The Black Death, which was mainly bubonic plague, is one of the major calamities of history, not excluding wars, earth-quakes, barbarian invasions, the Crusades, and the last war [WWI to Zinsser].  It is estimated by [Justus] Hecker that about one quarter of the entire population of Europe [my emphasis] was destroyed by the disease - that is, at least 25,000,000.

It was, to paraphrase a modern saying, 'the disease that kept on giving' because it returned again and again, breaking out here, there and everywhere across Europe, beginnning in the middle of the 14th century and continuing, although in slightly less malignant form until well past the time of Samuel Pepys who describes his experience thus:

This day [June 7th 1665], much against my will, I did in Drury Lane see two or three houses marked with a red cross upon the doors and "Lord have mercy upon us" writ there; which was a sad sight to me, being the first of the kind that, to my remembrance, I ever saw.  It put me into an ill conception of myself and my smell, so that I was forced to buy some roll-tobacco to smell and to chaw, which took away my apprehension.

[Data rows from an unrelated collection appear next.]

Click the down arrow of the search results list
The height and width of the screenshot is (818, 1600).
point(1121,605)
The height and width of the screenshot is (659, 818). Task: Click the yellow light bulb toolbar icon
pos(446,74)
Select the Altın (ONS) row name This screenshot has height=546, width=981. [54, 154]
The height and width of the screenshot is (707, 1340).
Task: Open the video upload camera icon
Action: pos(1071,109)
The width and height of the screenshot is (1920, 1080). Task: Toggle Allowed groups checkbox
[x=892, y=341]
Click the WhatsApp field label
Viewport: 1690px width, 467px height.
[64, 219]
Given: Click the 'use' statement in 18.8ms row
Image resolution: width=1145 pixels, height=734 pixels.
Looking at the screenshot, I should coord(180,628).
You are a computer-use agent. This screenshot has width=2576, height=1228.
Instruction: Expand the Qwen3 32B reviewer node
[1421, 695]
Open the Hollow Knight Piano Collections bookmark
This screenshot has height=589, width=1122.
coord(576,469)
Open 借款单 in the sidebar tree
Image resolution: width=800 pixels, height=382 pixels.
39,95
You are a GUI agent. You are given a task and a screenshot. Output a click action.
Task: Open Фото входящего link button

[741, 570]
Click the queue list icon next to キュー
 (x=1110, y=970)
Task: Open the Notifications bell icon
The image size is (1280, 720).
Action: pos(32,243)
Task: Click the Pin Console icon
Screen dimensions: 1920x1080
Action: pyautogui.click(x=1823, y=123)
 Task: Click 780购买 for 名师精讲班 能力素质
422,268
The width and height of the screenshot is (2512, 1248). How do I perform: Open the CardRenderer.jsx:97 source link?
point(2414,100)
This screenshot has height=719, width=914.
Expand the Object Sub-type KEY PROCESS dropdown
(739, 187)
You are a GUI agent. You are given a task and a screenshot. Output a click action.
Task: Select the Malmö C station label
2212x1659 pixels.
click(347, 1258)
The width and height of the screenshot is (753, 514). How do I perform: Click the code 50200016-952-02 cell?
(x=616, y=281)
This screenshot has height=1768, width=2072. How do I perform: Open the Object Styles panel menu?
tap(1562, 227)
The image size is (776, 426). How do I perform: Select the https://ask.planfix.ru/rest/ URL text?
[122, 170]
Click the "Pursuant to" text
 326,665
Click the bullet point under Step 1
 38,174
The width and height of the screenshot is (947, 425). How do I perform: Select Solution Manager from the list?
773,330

Note to all those anti-smoking zealots - it ain't all bad!  But to be serious, the effects of these constant attacks in which great swathes of the population were wiped out in the most dire circumstances must have had considerable effects in the religious, political and social mores of the times.  Some idea of these complexities may be judged by this site which provides the first few pages (only) of the introduction to a book by David Herlihy entitled The Black Death: The Transformation of the WestIt is obvious that during his years of study, Herlihy, himself, changed his mind on several of the theories as to the exact causes and outomes of what he calls a 'transformation'.

For me, it simply beggars imagination to even try to conceive that over the course of 40-odd years in one century alone, this country was reduced to an approximation of Auschwitz, not once, not twice but three times.  Sometimes I detest this modern world but pondering on that piece of our history, well, suddenly it doesn't seem so bad after all.